FSC, pourquoi un label ?

Près de 13 millions d’hectares de forêt tropicale disparaissent chaque année (source GIEC), soit l’équivalent de la superficie de la forêt française.

Cette disparition engendre des bouleversements écologiques, climatiques, sociaux et économiques dont l’impact est mondial. La certification FSC est un des outils mis en place pour lutter contre la surexploitation, souvent illégale du bois. Certes, il ne peut à lui seul résoudre les nombreux problèmes de la déforestation mais il est à la portée du consommateur.

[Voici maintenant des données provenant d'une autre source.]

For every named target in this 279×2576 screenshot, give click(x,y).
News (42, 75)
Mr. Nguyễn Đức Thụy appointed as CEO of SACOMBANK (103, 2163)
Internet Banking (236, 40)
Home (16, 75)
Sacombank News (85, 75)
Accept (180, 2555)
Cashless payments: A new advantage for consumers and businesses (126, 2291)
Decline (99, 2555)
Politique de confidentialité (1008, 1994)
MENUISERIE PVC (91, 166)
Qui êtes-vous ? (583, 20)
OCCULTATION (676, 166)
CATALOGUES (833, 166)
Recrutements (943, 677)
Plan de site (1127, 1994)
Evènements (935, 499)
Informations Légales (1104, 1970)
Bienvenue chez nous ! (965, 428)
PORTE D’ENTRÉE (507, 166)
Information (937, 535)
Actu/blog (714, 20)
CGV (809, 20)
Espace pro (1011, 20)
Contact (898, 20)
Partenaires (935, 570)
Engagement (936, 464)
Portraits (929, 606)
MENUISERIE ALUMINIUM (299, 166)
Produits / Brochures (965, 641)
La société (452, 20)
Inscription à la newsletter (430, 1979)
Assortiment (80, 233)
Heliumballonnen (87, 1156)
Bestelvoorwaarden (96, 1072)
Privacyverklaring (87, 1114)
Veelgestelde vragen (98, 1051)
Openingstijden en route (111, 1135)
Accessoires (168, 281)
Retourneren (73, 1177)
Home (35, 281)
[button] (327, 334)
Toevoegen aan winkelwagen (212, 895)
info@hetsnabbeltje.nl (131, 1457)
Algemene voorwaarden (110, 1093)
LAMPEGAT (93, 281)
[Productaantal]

Après un mouvement européen de boycott du bois exotique dans les années 80, dix ans plus tard, le constat est amer. La déforestation s’accélère et l’agriculture supplante la forêt. Elle devient une source non négligeable de revenus pour les populations locales.

Que faire ?

Fini le boycott… Place à la lutte contre l’exploitation abusive et bien souvent illégale.

Après l’émergence confuse de plusieurs systèmes de certification, l’Alliance des travailleurs du bois pour la protection des forêts tropicales humides propose, en 1992, la création d’un Conseil de bonne gestion forestière. Le Forest stewardship council (FSC) naît en 1993. Cet organisme international et indépendant est chargé d’accréditer les organisations de certification.

« Le but du FSC est de promouvoir une gestion des forêts du globe qui soit environnementalement responsable, socialement bénéfique et économiquement viable. »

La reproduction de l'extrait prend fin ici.